Children differ in the time they take to complete the Lidcombe Program. However, on average it takes about 12 visits to the clinic to get to he point where stuttering has gone or is at an extremely low level. After that, three more clinic visits are required to be sure, and then Stage 2 begins, where the parent and child make fewer visits to the speech clinic. Children with more severe stuttering will generally take a little longer.
Is the Lidcombe Program better than natural recovery?
It is known that some children will recover from stuttering without needing formal treatment. However, treatment should normally begin within one year after the onset of stuttering during the preschool years. If treatment is delayed any longer there is a risk that treatment will not be effective. Recent research has shown that not many children will recover from stuttering within that one-year period after onset.

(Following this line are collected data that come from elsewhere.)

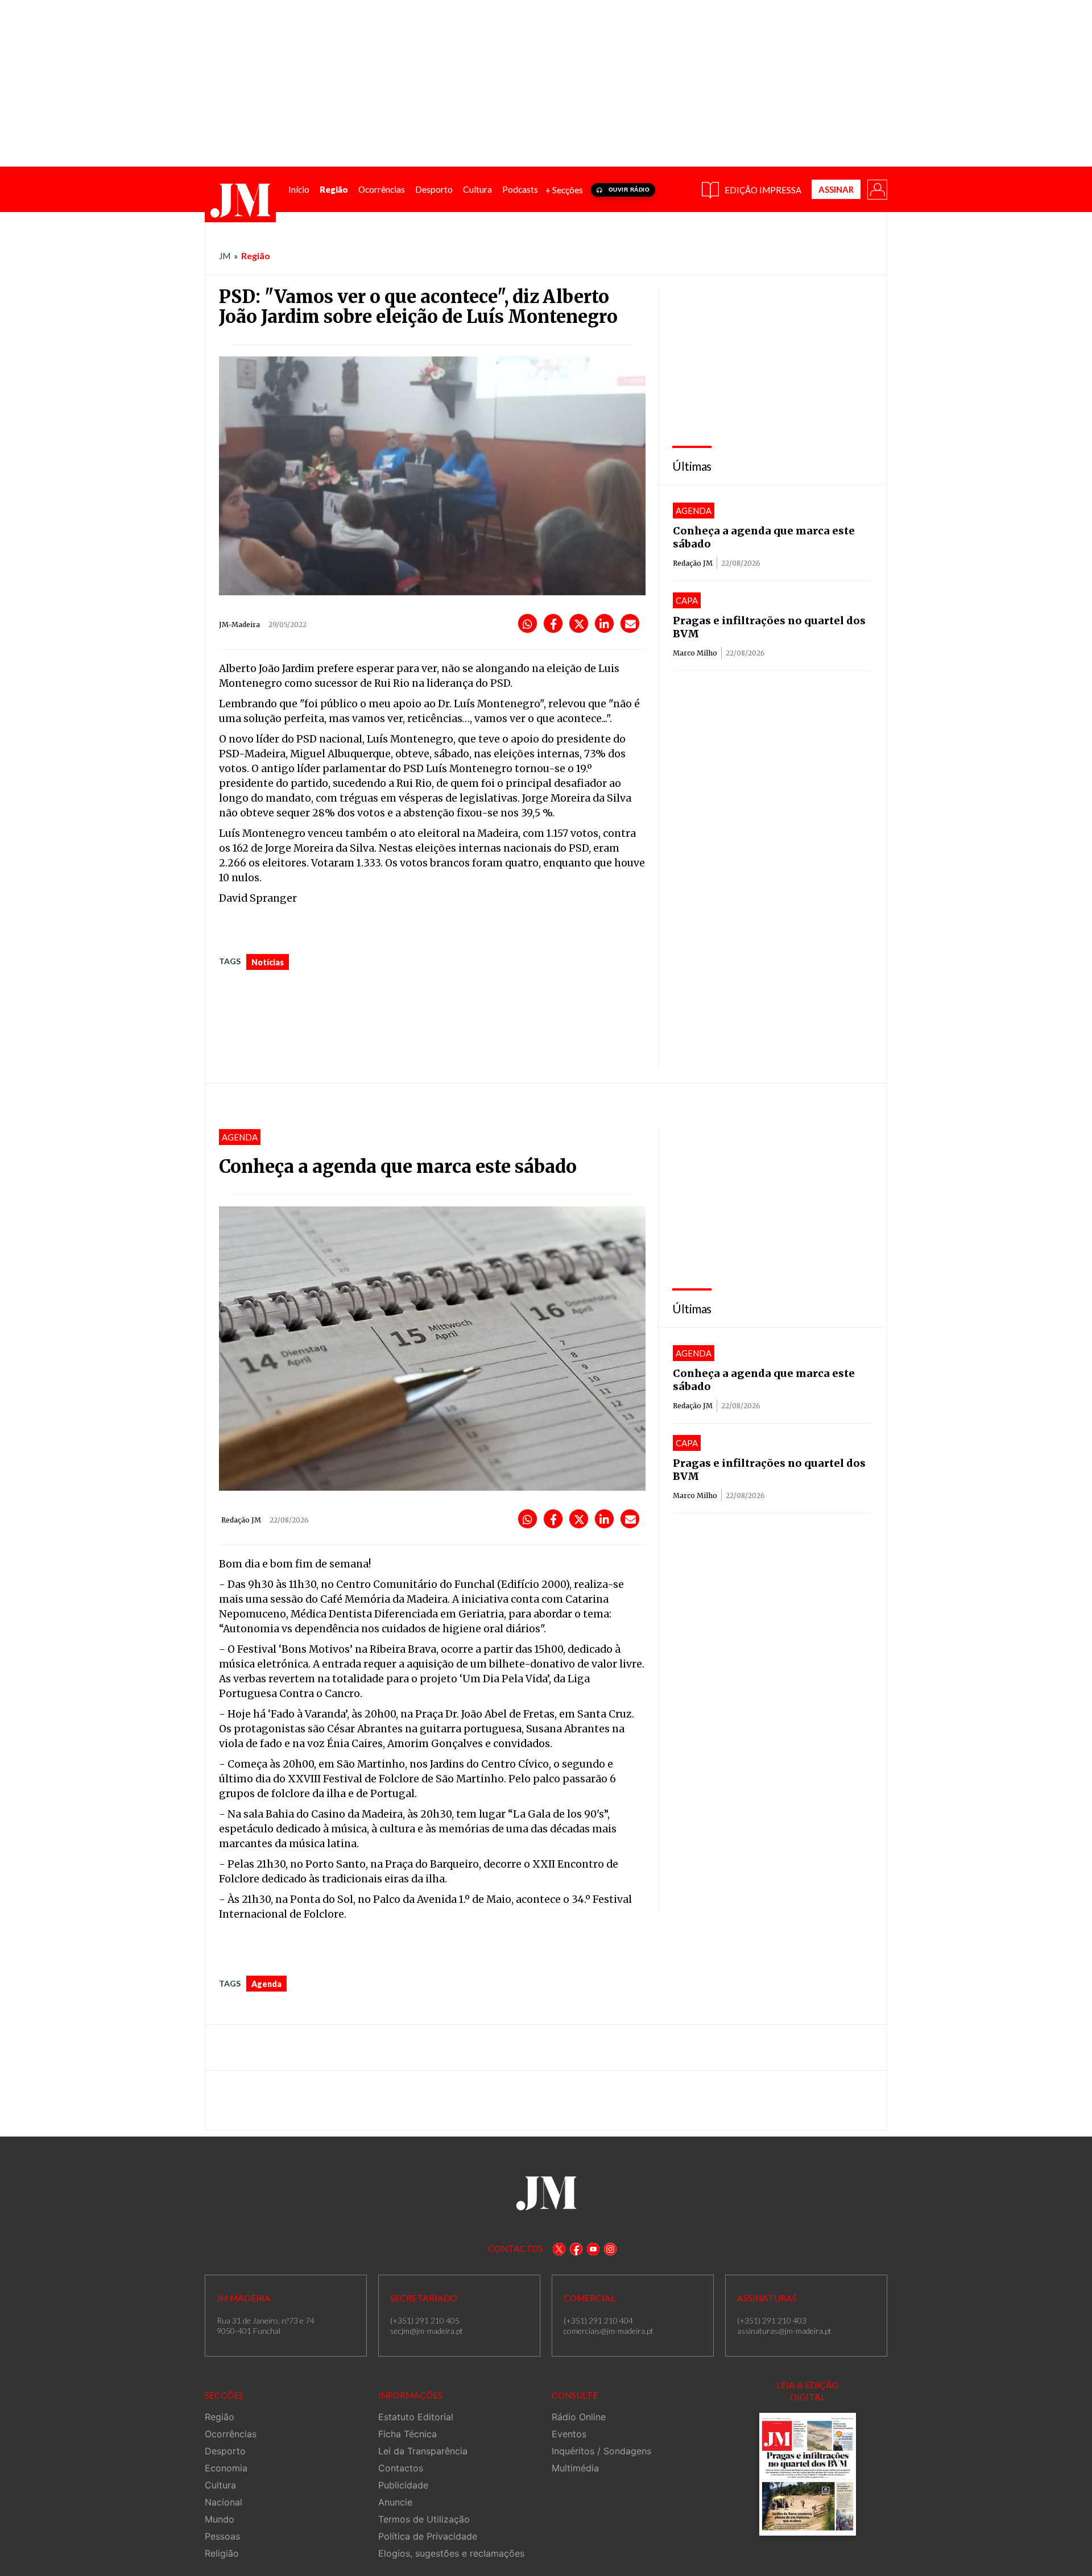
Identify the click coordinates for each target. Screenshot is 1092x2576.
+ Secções (564, 190)
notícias (267, 962)
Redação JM (693, 563)
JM (224, 256)
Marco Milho (695, 653)
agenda (266, 1984)
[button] (876, 188)
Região (255, 255)
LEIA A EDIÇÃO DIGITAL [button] (807, 2391)
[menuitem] (298, 190)
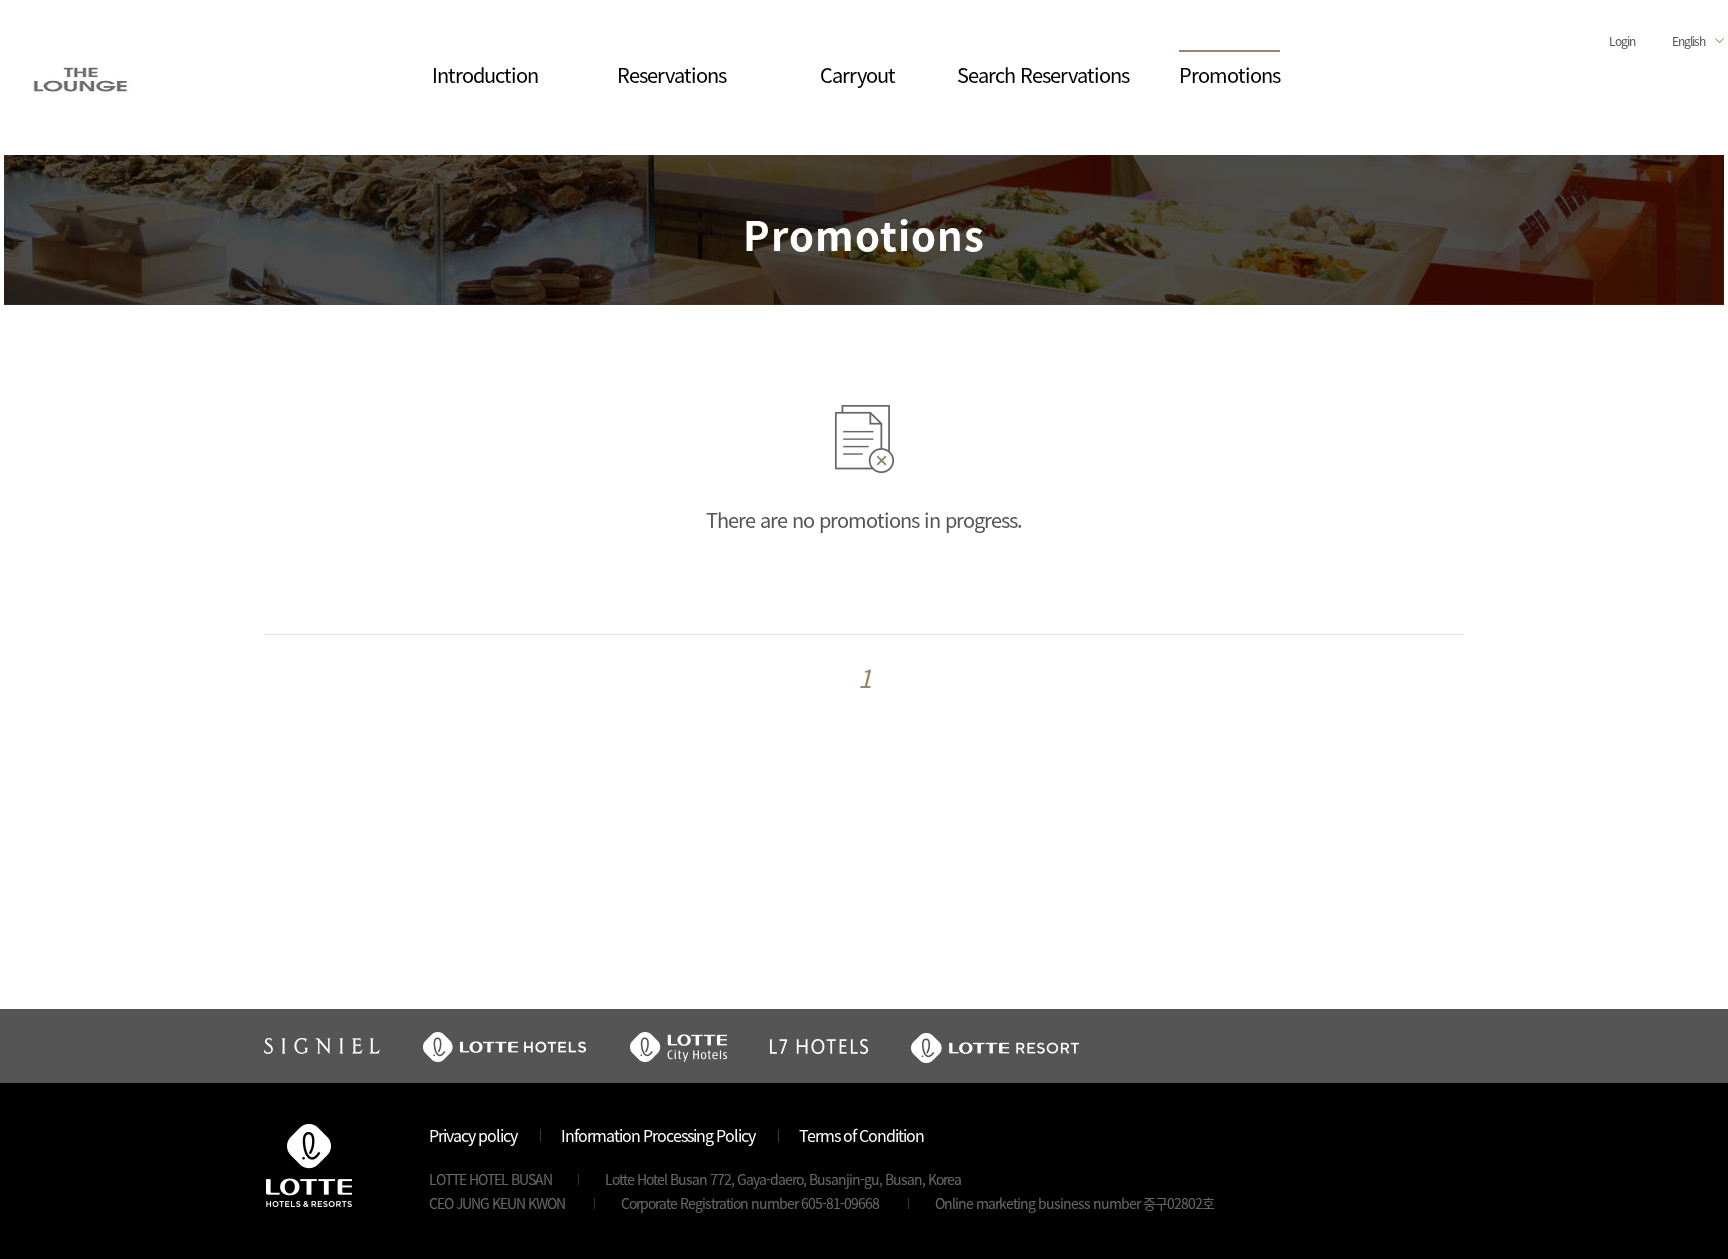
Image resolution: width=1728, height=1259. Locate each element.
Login (1622, 40)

Normally, the speech pathologist will wait for up to one year, more commonly around six months, to see if a preschooler’s stuttering will resolve on its own. However, there is good evidence that when the decision is made to begin Lidcombe Program treatment that it is much better than natural recovery. With what is called a meta-analysis, it has been shown that a stuttering child who receives the Lidcombe Program has seven or eight times better odds of not stuttering than a child who does not receive the Lidcombe Program.
The most recent version of the Lidcombe Program Treatment Guide can be found here.
Group Lidcombe Program
The randomised controlled trial of group delivery of the Lidcombe Program has been completed and the results have been published in the Journal of Speech, Language, and Hearing Research. The ASRC is currently developing a Group Lidcombe Program training website for clinicians. To be notified when the website is accessible, email .
Syllable Timed Speech
Syllable timed speech, or STS, involves saying each syllable in time to a rhythmic beat. Research into the use of STS to treat stuttering children has been limited. Early, clinical trials have shown positive results but as yet there is no randomised controlled trial evidence.